Any suggestions would be helpful, can't find anything elsewhere.


----------



## slurpee55 (Oct 20, 2004)

The function to paste may be disabled in Word. Check it this way: 
On the Help menu, click About Microsoft <application>. 
Click Disabled Items. 
Select the items you want to enable. 
Click Enable. 
It is also possible that the Office Clipboard is turned off in Word. To turn it on, go to the Clipboard Task Pane, go to Options and click the Collect Without Showing Office Clipboard check box.


----------



## razzmon (Aug 13, 2007)

I had the same problem. If you are connected to another computer via Terminal Services or REMOTE DESKTOP. This may help. As soon as I disconnected the session, Copy/Paste started working again.
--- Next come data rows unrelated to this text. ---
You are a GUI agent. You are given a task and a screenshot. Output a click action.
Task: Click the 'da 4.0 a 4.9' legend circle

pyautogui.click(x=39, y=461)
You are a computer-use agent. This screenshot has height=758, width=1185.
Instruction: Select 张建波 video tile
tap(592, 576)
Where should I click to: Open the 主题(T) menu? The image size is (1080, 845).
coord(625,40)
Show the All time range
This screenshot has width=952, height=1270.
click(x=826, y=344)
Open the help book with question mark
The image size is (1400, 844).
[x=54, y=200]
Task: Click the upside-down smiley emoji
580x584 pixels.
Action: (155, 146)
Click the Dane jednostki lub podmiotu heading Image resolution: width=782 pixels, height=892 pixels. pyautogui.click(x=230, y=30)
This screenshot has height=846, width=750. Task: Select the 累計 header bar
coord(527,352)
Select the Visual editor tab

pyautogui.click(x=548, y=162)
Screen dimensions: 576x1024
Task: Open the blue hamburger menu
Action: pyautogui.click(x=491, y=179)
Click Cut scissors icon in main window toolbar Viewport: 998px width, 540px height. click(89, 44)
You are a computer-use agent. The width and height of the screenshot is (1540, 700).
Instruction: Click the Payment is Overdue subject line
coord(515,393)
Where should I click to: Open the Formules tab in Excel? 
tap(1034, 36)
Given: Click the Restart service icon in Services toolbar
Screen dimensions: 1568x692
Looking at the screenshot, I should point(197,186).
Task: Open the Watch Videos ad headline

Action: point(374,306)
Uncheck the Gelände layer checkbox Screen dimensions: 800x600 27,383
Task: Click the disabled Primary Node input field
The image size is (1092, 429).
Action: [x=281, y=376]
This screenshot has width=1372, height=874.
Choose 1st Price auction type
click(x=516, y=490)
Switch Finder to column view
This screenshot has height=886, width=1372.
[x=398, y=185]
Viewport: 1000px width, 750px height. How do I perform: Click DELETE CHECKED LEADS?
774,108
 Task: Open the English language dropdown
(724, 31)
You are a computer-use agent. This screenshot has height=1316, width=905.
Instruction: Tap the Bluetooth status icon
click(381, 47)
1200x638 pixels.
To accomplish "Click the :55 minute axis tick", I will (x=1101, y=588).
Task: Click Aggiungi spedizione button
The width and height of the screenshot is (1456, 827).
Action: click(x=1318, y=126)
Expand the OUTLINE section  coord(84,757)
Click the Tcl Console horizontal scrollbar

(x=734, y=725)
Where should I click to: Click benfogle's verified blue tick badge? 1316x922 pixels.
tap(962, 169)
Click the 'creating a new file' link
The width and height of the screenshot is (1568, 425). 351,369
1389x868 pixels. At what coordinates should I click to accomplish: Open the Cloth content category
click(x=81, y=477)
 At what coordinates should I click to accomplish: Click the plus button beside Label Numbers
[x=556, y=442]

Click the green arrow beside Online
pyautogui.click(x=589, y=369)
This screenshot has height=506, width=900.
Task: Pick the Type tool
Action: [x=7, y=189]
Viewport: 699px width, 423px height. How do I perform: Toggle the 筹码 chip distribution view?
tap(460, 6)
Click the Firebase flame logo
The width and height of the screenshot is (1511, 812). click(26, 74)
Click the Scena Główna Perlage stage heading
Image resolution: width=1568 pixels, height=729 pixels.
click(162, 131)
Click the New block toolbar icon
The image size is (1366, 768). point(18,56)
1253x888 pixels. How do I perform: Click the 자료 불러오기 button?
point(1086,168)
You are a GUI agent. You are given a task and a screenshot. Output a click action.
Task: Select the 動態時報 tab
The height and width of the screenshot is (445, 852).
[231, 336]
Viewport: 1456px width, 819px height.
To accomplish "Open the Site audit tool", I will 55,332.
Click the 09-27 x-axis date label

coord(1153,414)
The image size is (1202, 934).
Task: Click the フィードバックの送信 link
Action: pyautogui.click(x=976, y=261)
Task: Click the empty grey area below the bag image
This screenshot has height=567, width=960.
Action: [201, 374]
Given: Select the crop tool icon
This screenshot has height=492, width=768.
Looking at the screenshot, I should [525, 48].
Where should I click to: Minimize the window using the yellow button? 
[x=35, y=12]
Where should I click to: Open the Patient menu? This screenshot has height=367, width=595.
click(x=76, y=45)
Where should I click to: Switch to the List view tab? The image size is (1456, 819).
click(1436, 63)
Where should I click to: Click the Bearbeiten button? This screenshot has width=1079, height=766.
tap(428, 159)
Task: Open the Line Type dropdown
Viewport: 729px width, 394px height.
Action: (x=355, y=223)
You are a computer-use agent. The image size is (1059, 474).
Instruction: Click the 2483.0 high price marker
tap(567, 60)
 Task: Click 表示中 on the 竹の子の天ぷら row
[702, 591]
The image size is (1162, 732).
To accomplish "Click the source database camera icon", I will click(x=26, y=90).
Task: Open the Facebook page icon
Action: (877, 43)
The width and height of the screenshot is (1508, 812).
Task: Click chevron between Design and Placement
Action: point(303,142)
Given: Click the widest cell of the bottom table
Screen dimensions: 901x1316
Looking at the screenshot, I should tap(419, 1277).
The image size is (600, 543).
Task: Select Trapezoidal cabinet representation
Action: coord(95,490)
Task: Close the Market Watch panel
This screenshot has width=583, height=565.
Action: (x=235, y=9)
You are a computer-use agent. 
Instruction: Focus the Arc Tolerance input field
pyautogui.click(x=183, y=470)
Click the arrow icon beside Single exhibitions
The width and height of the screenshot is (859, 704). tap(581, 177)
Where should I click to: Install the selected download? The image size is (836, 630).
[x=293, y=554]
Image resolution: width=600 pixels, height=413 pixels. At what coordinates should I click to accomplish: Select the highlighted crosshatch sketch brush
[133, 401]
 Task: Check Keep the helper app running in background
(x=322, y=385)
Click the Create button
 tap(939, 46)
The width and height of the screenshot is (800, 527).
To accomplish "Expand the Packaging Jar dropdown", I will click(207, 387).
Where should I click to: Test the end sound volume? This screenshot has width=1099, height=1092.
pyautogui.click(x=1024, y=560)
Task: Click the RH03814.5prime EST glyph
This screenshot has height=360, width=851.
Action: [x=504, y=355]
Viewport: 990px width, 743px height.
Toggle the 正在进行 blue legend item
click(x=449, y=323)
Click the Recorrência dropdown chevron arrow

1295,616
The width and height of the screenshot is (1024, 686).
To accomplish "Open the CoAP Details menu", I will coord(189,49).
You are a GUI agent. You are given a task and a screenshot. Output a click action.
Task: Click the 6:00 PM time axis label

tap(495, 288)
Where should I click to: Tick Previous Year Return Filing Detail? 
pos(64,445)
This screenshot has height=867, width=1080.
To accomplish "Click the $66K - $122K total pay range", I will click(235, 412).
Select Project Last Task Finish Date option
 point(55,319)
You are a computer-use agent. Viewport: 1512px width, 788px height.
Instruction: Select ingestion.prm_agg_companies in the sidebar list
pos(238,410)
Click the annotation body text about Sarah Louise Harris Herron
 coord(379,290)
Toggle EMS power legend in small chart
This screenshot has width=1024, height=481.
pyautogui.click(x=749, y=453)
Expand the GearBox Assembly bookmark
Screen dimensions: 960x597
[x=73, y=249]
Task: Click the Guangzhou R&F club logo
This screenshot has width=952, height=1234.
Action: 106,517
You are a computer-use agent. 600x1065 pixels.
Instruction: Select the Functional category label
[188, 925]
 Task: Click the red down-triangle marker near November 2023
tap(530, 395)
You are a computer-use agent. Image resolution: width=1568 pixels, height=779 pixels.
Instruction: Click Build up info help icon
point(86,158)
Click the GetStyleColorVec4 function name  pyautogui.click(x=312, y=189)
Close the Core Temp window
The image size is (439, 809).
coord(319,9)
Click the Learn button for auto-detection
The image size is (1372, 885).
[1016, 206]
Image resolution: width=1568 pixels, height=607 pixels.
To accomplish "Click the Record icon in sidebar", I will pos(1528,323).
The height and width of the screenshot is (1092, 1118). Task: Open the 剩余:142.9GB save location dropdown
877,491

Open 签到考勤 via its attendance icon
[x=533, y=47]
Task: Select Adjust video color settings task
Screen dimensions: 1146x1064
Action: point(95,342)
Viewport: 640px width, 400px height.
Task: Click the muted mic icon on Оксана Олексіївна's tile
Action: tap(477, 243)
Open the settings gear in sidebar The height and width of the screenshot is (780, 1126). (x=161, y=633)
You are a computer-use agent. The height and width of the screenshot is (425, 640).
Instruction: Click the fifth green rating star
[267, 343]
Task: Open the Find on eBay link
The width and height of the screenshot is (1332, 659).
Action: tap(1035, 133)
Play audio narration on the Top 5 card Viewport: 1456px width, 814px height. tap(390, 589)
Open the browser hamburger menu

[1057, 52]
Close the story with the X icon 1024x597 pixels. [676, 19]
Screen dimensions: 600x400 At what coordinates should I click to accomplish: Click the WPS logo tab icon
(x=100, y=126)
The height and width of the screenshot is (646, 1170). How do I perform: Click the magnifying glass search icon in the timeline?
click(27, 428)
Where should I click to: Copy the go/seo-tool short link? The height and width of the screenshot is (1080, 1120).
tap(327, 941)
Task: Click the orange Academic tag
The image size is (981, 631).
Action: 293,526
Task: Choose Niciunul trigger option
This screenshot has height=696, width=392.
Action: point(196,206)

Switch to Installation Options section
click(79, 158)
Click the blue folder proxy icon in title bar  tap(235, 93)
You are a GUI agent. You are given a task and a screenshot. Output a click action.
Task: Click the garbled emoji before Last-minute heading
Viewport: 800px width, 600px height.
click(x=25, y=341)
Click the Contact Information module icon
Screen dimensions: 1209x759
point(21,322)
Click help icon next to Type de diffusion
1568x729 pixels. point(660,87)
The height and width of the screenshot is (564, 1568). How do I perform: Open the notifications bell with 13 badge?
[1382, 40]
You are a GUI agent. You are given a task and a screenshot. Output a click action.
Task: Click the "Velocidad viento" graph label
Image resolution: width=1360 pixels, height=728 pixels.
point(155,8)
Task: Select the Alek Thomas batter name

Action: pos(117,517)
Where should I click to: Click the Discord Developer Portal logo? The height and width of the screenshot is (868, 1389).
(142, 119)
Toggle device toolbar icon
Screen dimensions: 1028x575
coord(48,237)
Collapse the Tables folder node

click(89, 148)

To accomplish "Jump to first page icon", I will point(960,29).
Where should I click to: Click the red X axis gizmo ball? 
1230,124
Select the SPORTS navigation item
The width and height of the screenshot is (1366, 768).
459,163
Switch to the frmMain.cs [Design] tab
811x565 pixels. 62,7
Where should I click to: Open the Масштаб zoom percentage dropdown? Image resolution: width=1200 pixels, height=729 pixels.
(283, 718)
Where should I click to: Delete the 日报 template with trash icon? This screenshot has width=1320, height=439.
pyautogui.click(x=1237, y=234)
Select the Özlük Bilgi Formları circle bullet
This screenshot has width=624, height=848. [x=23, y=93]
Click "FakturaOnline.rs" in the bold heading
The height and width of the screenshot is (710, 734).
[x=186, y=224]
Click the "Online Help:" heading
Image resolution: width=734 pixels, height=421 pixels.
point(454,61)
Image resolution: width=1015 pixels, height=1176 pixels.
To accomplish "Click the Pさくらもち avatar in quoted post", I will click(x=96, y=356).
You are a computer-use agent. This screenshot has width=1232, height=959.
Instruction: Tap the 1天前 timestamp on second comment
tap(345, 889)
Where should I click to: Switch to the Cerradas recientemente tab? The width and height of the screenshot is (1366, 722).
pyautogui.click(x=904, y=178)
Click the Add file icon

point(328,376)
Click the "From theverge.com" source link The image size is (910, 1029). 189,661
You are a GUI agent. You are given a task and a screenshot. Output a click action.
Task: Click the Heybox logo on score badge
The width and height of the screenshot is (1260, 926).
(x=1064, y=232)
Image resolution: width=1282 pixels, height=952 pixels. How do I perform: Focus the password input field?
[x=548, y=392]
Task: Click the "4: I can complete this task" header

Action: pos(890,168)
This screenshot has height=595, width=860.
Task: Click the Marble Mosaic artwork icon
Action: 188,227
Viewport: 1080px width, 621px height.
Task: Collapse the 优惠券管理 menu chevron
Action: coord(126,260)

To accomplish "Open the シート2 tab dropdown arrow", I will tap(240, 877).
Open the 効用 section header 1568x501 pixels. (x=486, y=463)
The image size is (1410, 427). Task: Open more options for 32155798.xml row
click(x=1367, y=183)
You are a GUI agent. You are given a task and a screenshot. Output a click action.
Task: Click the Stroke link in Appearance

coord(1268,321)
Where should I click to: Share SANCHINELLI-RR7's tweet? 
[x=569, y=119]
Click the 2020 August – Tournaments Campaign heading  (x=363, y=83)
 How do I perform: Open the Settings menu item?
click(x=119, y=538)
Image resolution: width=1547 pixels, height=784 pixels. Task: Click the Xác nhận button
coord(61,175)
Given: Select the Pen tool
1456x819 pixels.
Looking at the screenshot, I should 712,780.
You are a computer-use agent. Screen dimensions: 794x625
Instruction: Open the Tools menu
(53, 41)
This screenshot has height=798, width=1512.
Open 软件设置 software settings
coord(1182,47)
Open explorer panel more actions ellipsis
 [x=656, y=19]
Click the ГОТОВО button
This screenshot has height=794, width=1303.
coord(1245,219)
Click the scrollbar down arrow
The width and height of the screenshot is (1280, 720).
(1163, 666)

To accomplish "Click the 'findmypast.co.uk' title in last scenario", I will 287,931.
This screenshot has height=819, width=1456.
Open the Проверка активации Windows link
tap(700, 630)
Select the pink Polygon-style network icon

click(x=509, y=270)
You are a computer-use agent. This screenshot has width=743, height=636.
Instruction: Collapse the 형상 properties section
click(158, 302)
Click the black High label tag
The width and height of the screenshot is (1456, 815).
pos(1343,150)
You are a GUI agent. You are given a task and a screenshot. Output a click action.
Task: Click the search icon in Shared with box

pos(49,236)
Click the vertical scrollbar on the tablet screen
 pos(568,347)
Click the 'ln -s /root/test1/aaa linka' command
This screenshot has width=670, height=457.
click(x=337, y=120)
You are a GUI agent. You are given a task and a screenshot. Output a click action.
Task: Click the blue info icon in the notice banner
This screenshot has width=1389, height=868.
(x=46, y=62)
Please find the Microsoft bulletin below. I have not posted the fix and am not sure if I will now that I know what the problem is.

You may not be able to paste an item in an Office 2003 program after you connect to a Windows Server 2003-based server that is running Terminal Server 
(840872) - Fixes a problem where you cannot paste an item in the clipboard to an Office 2003 program when you connect to a Windows Server 2003-based server that is running Terminal Server or Remote Desktop for Administration. ... hotfix is now available from Microsoft, but it is only intended to correct the ...

http://support.microsoft.com/kb/840872/en-us

Regards,
Razzmon


----------